Go over the data and keep only the lines that include "computer".

■ ■ ■

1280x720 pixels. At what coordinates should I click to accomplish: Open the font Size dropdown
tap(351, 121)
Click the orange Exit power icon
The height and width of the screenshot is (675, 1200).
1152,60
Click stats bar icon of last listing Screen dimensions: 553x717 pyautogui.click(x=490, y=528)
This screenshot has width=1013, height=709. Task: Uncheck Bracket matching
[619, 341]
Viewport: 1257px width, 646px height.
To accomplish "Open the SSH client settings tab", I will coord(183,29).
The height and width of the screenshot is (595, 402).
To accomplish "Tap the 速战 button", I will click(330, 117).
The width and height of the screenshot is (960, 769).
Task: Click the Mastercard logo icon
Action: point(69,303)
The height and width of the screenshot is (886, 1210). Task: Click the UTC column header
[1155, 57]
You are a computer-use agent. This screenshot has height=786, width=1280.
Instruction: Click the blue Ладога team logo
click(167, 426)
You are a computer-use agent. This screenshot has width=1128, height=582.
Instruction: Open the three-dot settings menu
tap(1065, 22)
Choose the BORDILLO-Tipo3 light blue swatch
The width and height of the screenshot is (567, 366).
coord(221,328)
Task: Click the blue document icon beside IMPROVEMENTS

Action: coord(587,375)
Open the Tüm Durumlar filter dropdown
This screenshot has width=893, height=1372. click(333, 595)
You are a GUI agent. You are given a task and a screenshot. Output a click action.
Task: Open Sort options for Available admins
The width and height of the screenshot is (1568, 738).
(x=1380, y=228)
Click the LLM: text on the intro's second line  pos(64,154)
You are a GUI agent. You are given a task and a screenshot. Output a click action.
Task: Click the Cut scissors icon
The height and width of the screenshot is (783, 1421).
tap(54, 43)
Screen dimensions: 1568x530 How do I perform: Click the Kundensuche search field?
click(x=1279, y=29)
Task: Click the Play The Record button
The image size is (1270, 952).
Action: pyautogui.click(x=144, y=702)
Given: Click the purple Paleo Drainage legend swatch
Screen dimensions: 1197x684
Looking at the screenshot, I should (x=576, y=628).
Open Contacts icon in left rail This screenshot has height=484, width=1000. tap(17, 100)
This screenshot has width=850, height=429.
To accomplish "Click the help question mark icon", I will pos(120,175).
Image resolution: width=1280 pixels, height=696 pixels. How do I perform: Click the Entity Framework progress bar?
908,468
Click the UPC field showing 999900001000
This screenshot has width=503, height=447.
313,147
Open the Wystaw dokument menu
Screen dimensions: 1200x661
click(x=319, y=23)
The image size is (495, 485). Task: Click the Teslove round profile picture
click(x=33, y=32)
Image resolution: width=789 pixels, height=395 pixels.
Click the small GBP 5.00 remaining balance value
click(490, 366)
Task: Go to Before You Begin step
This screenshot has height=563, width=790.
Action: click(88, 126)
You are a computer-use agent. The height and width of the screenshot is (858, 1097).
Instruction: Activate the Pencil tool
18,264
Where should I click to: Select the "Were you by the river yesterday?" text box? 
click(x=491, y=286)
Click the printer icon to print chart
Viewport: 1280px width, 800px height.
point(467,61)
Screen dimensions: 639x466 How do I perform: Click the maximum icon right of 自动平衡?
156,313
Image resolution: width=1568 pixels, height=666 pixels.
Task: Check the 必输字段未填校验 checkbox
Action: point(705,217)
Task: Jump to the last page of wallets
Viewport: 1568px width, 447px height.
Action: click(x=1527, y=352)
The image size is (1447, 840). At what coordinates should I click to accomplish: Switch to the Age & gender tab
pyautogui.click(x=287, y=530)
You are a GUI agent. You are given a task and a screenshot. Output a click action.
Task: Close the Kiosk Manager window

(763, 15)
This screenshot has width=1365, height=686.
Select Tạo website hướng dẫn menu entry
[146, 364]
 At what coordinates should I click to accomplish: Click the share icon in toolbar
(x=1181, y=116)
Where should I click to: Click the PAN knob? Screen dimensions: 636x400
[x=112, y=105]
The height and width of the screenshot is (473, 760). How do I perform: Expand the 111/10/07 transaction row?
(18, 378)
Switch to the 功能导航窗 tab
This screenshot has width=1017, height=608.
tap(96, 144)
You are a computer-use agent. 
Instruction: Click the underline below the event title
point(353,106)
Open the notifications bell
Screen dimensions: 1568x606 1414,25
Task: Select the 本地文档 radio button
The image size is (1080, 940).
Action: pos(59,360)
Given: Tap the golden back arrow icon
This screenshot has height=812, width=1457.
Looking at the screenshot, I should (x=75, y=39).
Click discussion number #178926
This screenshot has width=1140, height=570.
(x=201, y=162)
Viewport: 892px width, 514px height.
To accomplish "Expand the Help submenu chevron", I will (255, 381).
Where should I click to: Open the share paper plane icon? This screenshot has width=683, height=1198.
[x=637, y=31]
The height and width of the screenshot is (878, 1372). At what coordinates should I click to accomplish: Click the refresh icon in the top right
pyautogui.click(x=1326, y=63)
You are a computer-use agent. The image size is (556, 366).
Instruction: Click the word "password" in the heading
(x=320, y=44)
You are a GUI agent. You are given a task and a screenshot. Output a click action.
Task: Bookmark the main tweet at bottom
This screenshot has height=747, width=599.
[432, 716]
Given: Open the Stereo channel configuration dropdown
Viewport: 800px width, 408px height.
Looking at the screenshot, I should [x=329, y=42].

■ ■ ■

■ Output of the exercise
You are a computer-use agent. This screenshot has height=786, width=1280.
You are a computer-use agent. This screenshot has width=1128, height=582.
You are a computer-use agent. The height and width of the screenshot is (858, 1097).
You are a computer-use agent. 
You are a computer-use agent. The image size is (556, 366).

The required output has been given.